Healthcare is cheaper when people are counted in groups rather than individually because people who are generally healthy pay their premiums but are not spending that money on doctors or hospitals. This offsets or balances out the costs of people who are sick and require more medical attention, and thus cost the insurer more money. This is why most people get their health insurance through an employer, or their job. Because the employer has many people working for them, all the people working for a company get pooled together, healthy people balancing out unhealthy people and offsetting costs to the insurer.

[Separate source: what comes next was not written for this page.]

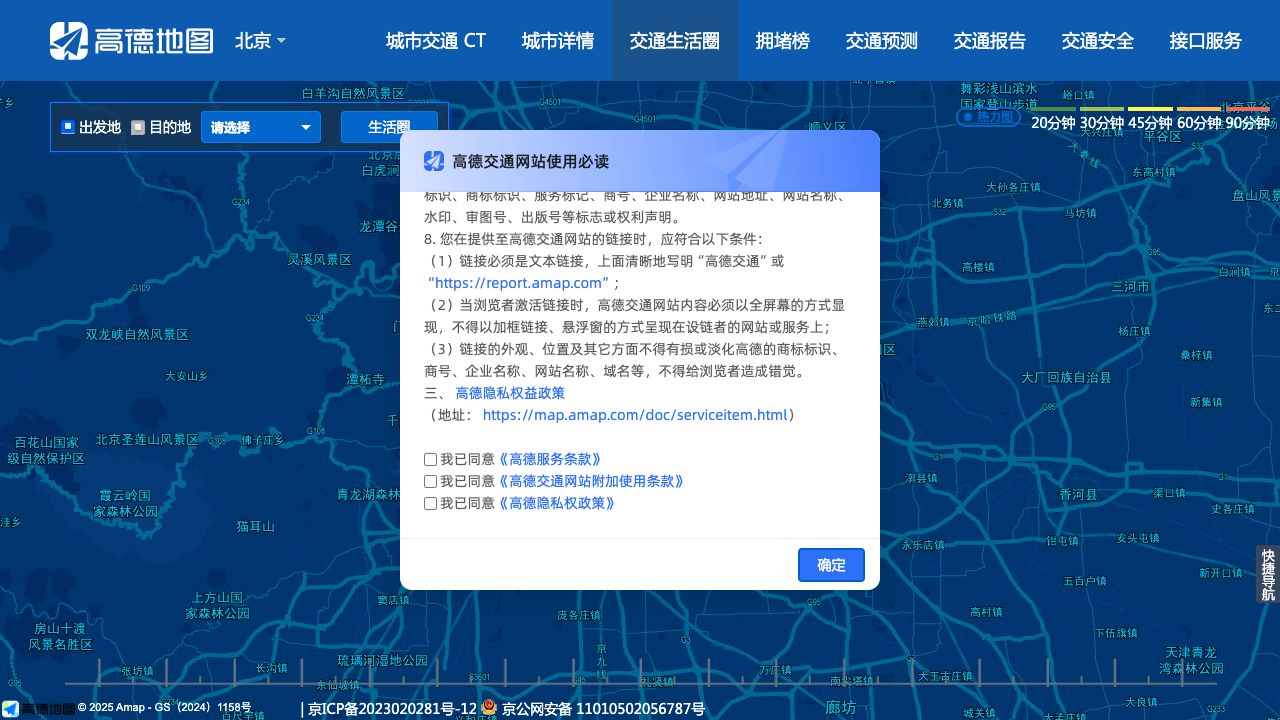The height and width of the screenshot is (720, 1280).
Task: Open the 交通预测 menu item
Action: pyautogui.click(x=881, y=41)
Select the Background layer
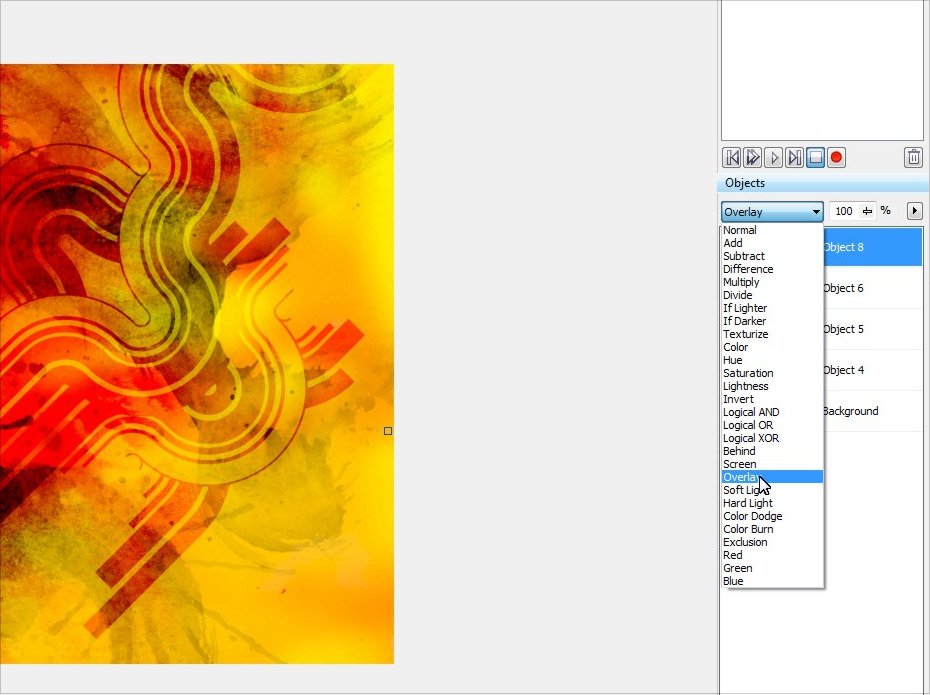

Many of the people who do not have health insurance cannot get it through their jobs. This is because for small companies or people who work for themselves, there are not enough people to balance the costs for sick vs. healthy so instead, the insurance company increases premiums, making it very expensive to buy health insurance. These people are referred to as “non-group” because they are not part of employer based health insurance or government based ones, such as Medicare and Medicaid.

Definitions:

Actuarial value: this is a ratio that puts the scope of insurance coverage, which is what benefits and services are included/paid for, over the share of the costs of the services. Thus the actuarial value represents the portion that your insurance will pay of your total costs across your healthcare policy.
Premium: the premium for a health insurance policy is the amount the policyholder has to pay regularly to have coverage. Insurers calculate that amount by adding the average amount that they expect to pay for services under the plan plus an additional amount to cover the insurer’s administrative expenses and overhead any taxes or fees) and profits, in the case of private plans.
Exchanges: these are marketplaces where insurance companies will offer enrollment in healthcare plans to the nongroup individuals en masse, thus creating a large group which makes the insurance plans more competitive and affordable than individual nongroup purchasing.
Nongroup: this is the portion of insured people who buy health insurance themselves or their family directly.
Small group: this denotes the portion of insured people who buy health insurance through an employer that is a company with fewer than 50 employees.
Large group: this denotes the portion of insured people who buy health insurance through an employer that is a company with more than 50 employees.